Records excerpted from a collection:
※ ※ ※
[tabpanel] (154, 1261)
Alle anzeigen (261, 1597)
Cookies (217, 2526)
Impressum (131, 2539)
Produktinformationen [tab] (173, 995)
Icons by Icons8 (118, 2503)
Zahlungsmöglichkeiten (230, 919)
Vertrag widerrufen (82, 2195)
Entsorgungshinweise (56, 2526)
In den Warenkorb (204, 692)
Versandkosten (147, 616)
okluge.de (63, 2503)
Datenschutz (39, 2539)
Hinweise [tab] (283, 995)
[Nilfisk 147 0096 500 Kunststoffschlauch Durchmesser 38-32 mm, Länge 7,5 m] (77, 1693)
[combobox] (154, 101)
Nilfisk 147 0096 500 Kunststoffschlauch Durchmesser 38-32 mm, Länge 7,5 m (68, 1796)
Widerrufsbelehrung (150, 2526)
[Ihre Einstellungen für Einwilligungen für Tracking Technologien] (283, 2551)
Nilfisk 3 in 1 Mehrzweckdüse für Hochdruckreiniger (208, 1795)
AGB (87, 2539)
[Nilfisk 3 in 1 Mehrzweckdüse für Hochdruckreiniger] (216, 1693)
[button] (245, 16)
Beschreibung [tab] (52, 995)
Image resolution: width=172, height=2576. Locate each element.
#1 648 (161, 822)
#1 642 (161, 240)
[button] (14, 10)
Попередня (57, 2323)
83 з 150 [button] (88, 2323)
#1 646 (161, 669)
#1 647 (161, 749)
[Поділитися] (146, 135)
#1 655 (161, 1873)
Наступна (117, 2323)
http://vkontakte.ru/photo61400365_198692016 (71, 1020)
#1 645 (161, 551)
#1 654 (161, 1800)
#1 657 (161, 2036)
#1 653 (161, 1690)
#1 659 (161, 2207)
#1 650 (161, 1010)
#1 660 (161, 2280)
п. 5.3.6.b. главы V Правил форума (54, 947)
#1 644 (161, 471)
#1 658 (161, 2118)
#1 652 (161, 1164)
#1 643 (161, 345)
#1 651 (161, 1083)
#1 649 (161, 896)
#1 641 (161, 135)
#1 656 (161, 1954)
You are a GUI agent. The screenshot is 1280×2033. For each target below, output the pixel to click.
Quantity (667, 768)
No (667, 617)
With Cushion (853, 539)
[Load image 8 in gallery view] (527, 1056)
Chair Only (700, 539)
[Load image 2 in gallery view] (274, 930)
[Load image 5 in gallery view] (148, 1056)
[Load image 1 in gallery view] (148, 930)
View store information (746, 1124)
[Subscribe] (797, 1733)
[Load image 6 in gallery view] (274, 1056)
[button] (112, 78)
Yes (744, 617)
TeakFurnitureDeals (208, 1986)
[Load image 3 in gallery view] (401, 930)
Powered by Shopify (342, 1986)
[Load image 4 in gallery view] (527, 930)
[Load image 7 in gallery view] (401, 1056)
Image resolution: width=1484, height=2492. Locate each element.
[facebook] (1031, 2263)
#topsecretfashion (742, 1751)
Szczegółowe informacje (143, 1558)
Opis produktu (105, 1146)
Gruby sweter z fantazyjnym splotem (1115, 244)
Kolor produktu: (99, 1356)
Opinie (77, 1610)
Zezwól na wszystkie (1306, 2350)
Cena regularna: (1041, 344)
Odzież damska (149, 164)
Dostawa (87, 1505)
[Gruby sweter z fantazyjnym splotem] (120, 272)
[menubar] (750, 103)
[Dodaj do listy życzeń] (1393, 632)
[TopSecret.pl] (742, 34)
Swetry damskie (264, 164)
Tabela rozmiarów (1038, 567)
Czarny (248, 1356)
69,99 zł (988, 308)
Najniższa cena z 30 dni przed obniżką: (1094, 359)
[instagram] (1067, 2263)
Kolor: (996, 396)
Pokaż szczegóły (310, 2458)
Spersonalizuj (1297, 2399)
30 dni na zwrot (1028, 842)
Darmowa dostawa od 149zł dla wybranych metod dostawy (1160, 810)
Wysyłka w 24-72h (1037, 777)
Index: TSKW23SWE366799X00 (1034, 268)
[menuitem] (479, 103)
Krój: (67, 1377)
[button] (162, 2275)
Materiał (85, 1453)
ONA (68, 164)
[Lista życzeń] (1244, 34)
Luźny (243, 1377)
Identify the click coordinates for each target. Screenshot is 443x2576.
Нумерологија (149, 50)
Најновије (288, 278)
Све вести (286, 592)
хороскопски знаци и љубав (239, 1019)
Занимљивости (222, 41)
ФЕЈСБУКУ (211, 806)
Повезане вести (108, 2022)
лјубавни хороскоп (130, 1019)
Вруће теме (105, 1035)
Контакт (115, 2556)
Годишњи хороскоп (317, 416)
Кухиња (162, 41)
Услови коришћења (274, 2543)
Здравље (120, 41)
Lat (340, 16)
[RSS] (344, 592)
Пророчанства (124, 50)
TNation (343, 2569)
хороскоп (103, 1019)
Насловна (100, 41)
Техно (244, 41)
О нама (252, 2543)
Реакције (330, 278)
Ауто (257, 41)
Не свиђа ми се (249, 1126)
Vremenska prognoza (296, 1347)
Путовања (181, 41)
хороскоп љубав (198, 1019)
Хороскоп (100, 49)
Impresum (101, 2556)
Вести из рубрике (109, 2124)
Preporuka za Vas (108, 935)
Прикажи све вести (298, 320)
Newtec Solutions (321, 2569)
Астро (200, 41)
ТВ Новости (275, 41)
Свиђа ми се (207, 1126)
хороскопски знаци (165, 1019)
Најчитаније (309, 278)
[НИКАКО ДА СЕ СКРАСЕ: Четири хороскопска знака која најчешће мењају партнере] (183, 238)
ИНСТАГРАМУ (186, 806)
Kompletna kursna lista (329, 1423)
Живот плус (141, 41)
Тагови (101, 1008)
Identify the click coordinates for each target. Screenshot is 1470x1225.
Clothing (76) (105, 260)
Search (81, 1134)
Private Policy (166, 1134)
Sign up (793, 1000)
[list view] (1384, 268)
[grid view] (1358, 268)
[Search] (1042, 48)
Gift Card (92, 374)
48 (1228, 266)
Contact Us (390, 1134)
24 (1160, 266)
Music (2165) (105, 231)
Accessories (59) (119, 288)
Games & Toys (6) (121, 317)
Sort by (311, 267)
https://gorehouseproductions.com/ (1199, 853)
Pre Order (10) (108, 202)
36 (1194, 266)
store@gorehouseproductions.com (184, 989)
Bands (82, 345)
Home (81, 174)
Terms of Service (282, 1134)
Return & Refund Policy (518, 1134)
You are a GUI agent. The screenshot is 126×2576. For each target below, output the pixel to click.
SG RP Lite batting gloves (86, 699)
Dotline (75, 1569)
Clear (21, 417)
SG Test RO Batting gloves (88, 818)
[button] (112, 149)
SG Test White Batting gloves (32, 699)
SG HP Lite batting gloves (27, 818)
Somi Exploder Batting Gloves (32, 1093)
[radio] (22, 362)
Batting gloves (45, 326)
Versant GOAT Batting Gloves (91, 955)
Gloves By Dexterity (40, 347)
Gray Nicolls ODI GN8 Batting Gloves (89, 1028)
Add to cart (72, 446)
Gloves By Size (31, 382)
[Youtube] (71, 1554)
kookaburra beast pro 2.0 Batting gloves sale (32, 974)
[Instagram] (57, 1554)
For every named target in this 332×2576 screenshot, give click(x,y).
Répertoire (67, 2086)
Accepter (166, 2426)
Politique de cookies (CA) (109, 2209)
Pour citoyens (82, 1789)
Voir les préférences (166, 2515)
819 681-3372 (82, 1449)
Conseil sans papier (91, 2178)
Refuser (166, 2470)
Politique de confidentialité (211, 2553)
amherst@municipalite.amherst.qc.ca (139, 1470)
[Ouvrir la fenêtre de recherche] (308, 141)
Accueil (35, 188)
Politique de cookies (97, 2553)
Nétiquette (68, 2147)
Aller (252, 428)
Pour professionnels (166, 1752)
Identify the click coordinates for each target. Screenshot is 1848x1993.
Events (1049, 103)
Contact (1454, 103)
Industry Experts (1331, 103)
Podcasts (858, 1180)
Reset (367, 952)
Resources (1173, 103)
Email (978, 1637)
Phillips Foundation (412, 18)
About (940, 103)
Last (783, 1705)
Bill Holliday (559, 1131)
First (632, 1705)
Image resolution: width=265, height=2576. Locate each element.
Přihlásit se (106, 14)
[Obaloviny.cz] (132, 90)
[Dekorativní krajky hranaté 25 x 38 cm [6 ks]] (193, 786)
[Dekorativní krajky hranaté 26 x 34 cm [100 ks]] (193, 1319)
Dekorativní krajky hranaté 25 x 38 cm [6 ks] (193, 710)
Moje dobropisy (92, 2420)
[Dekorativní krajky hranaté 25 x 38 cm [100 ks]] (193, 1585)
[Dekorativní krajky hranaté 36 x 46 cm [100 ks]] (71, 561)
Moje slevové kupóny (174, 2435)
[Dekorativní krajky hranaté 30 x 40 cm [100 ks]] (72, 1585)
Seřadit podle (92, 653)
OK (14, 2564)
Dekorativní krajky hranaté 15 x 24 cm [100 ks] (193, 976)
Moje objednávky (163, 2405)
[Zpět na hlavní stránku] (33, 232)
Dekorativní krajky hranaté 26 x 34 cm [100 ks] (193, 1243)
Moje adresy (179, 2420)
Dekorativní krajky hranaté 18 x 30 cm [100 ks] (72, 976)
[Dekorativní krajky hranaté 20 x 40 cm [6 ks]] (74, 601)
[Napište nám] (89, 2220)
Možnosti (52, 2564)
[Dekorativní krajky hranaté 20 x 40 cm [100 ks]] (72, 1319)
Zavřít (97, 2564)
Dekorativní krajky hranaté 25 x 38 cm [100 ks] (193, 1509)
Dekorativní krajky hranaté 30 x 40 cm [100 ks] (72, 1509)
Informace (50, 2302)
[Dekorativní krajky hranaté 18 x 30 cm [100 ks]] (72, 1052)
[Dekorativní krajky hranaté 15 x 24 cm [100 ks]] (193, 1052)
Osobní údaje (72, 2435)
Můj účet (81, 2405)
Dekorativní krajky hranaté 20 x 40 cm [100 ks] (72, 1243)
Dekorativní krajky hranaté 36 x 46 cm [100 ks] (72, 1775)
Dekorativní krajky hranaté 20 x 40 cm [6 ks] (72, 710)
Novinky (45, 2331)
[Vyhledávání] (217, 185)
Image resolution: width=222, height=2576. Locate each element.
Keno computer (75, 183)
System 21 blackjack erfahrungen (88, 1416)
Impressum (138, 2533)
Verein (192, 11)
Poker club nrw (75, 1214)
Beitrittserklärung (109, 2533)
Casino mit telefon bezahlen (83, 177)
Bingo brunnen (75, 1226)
※ ※ ※
Work to be completed:
Look above for the line with "п. 5.3.6.b. главы V Правил форума (54, 947)" and the line with "With Cushion (853, 539)". Write out those two lines and all the lines between them, exactly, and no others.

Solution to this task:
п. 5.3.6.b. главы V Правил форума (54, 947)
#1 644 (161, 471)
#1 658 (161, 2118)
#1 652 (161, 1164)
#1 643 (161, 345)
#1 651 (161, 1083)
#1 649 (161, 896)
#1 641 (161, 135)
#1 656 (161, 1954)
You are a GUI agent. The screenshot is 1280×2033. For each target below, output the pixel to click.
Quantity (667, 768)
No (667, 617)
With Cushion (853, 539)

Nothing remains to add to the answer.